Upset over a $30 million cut in remedial education funding, state-college advocates are asking Gov. Rick Scott to veto a $1.2 billion portion of the state budget, forcing lawmakers to revamp the spending plan for the 28 colleges.
The college advocates say the cuts would have “a devastating impact” on the system and that the loss of remedial services, like tutoring, would particularly impact the “most vulnerable students,” including students from low-income families, minority students and military veterans. Advocates are circulating a message highlighting their concerns and trying to build pressure on Scott to take action.
“These are the students that need additional academic support and help to be successful —- the ones that benefit from our open-door access policy and affordable offerings,” the message says. “These cuts threaten our students, programs and support services.”
State college leaders were dismayed that the $82.4 billion budget (SB 2500) passed May 8 by the Legislature includes a 5.5 percent increase, or $253 million, for state universities, while the college system would face a 2 percent cut, or $24.7 million.

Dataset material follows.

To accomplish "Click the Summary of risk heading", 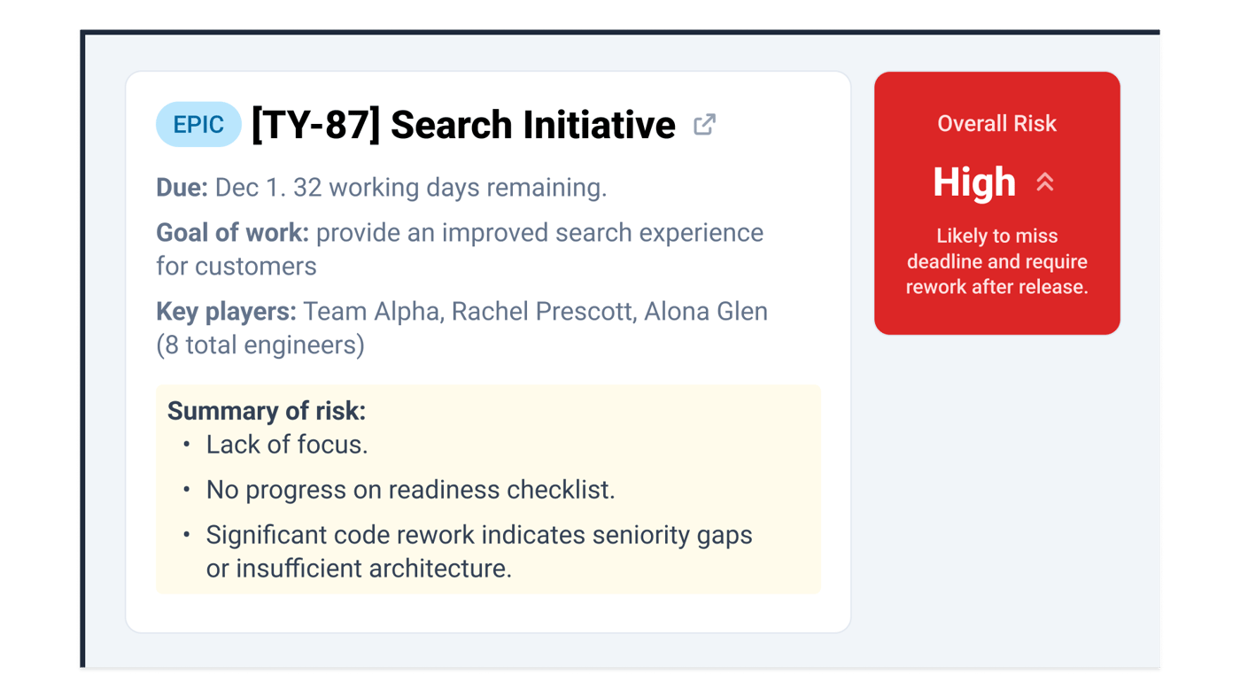I will coord(266,411).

The major overall cuts include $9.4 million for Miami Dade College; $6.3 million for Florida State College at Jacksonville; $4.4 million for Broward College; and $3.88 million for Hillsborough Community College, according to an analysis by the state Department of Education.
Some of the cuts may be offset if the schools qualify for a portion of a $60 million performance fund, which is a $30 million increase over the current year.

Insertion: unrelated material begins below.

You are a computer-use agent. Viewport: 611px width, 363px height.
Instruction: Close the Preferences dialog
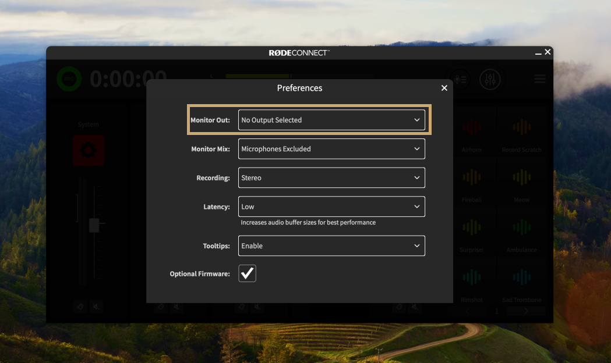(444, 88)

Two schools would see increases because the budget provided extra operating funds for handful of colleges. The most dramatic example was Santa Fe College in Gainesville, which received a $5 million boost, and would have an overall $1.3 million increase in the new budget.

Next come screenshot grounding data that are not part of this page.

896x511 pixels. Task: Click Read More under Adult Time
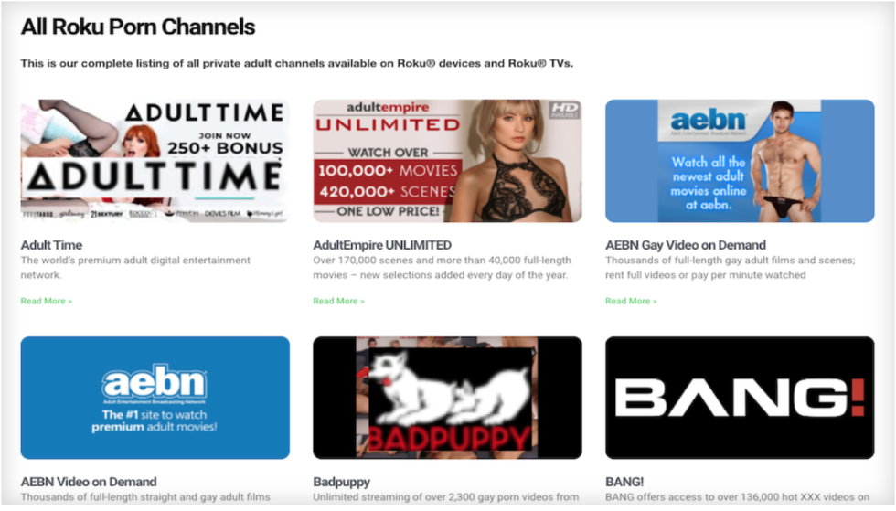46,301
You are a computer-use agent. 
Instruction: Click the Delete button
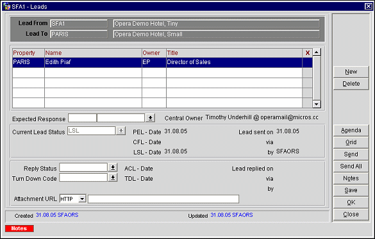[351, 84]
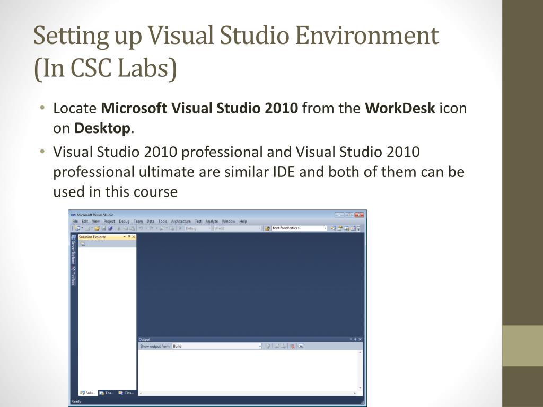
Task: Close the Solution Explorer panel
Action: point(134,237)
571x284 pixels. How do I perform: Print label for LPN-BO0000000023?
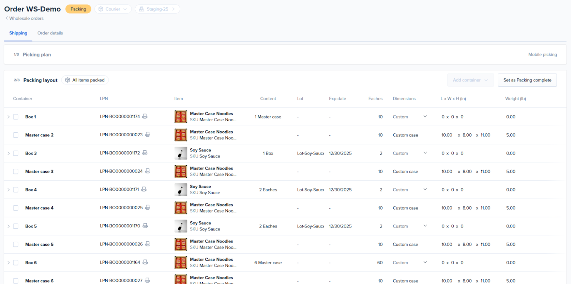(148, 134)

State College of Florida, Manatee-Sarasota, which received $1.7 million in added funding, would have an overall $46,000 increase.
Michael Brawer, executive director of the Association of Florida Colleges, said the college advocates are asking Scott to veto the $1.2 billion portion of the budget related to funding for the colleges to get lawmakers to reassess the $30 million cut in remedial, or developmental, education.
“They (lawmakers) would have to do it over and hopefully restore our $30.2 million cut,” Brawer said. “We would be happy if they just brought us back to zero.”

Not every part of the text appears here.